Thanks to what Te Ru gave his wife, his son, his children and his community, this traditional wisdom that had been muted by colonialism, will not be lost again. Today Te Akau stands with his mother in offering guidance and consultation about this threshold journey, Kahu Whakatere Tupapaku. This represents a larger commitment on the part of Te Akau, not only to maintain his culture but also to cultivate a central place, a community that will endure and evolve through its collective intelligence based on consciousness and spiritual kinship with the natural world. As his mother Maata says, “First you have to plant the seeds in people’s minds and then you can build sustainable gardens.”

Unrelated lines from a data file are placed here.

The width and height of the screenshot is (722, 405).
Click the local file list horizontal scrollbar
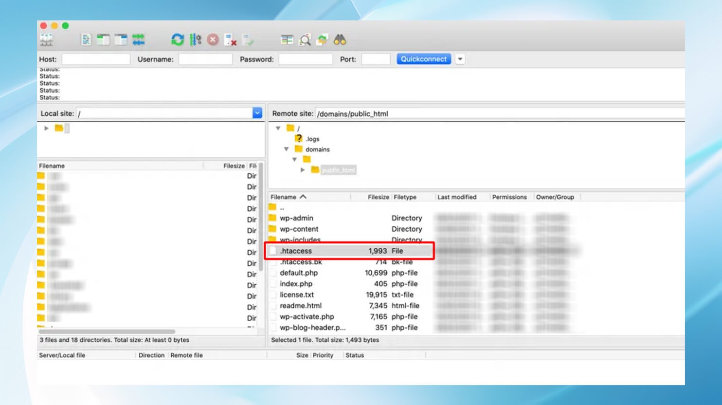(107, 331)
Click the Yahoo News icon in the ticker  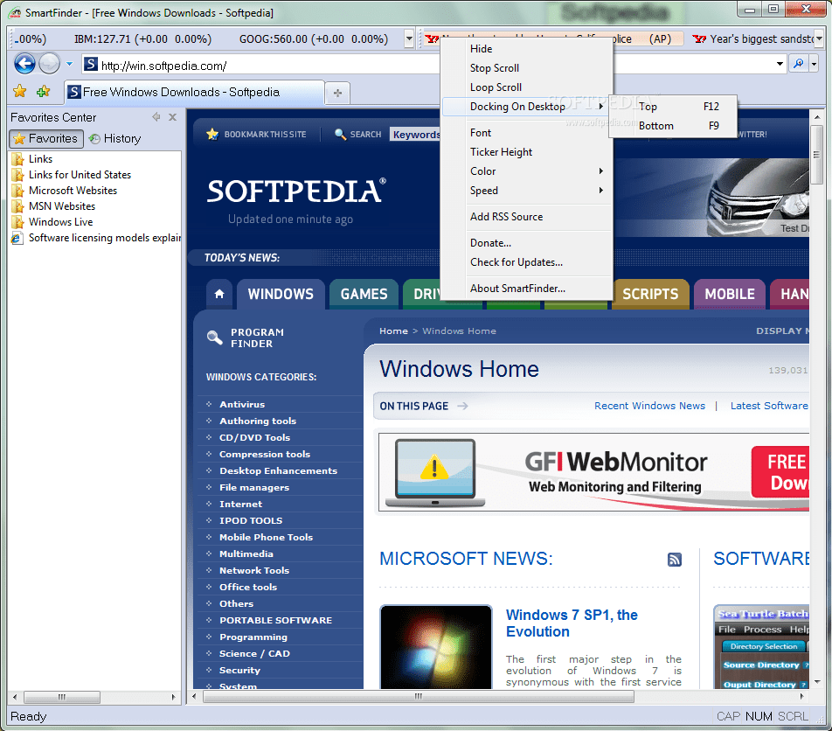(x=431, y=38)
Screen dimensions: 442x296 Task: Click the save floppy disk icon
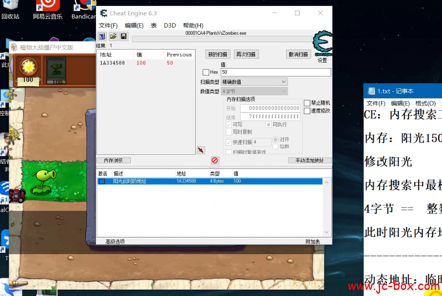coord(124,36)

Te Akau is enthusiastic not only about traditional values but also about innovations in sustainability. He actively researches sustainable housing developments, solar power, riparian and permaculture gardening, alternative energy sources, and restoring the cleanliness of water sources by monitoring them and demanding an end to pollution that is the byproduct of grazing. Sustaining life and preparing for death go hand in hand. “The very essence of being Māori is living in the truth that birth and death are both natural and synonymous,” Te Akau tells me, repeating the words his mother spoke to him.

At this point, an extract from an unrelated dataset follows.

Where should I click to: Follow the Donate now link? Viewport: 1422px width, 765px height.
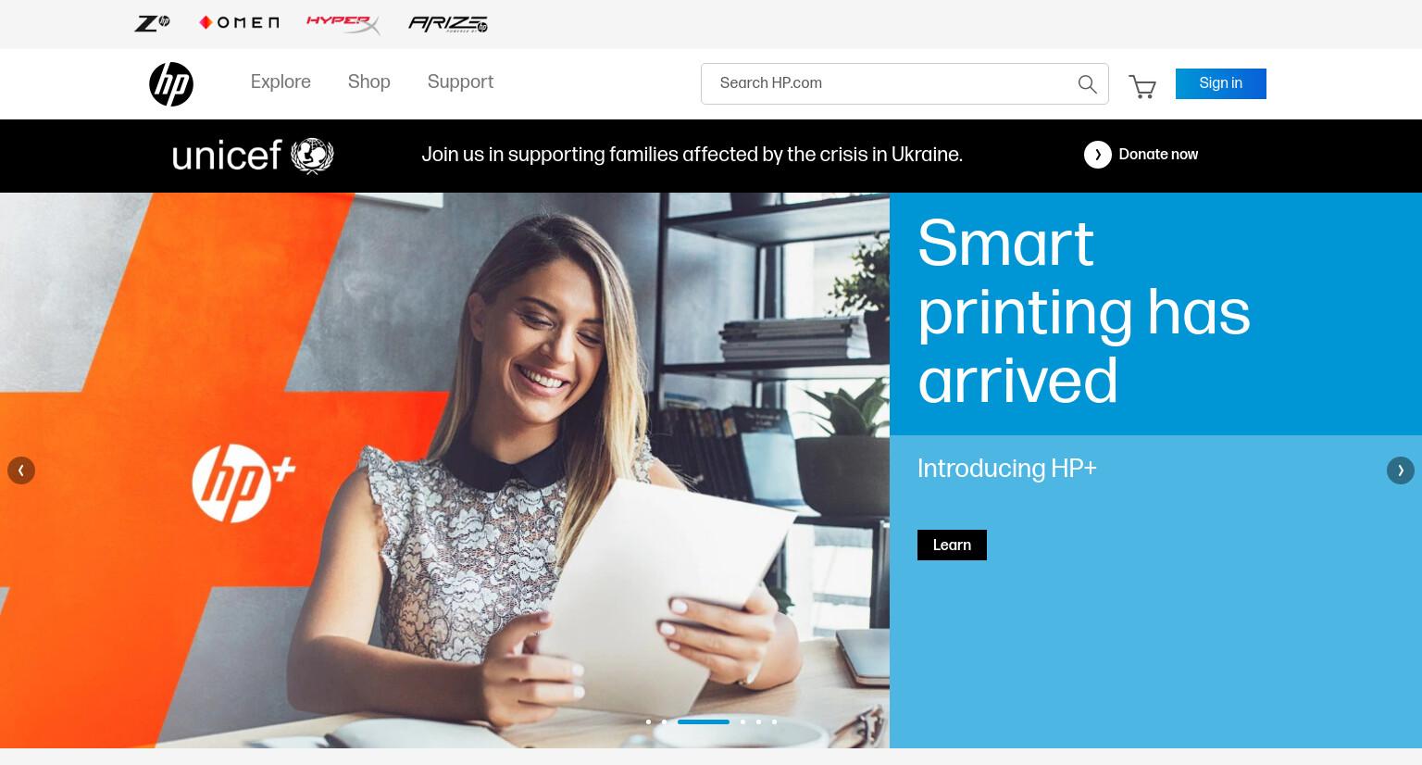click(x=1158, y=155)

Te Akau does not hide his concern for a future affected by accelerating climate change. But he is resolute in his connection to the strong lineage that is always present in him, his faith in youth, and his enthusiastic curiosity about innovative options and the resilient capacities of his community and the Māori people, as well as the larger global communities of indigenous wisdom and humanity as a whole. Before we concluded our conversation, he reminded me of a Māori proverb that inspires him to join with others in a worldwide collaboration on behalf of the children of the future. This phrase is a mantra for vibrant continuity: Kia Kaha; kia maia; kia manawanui. Be bold; be courageous; be stouthearted.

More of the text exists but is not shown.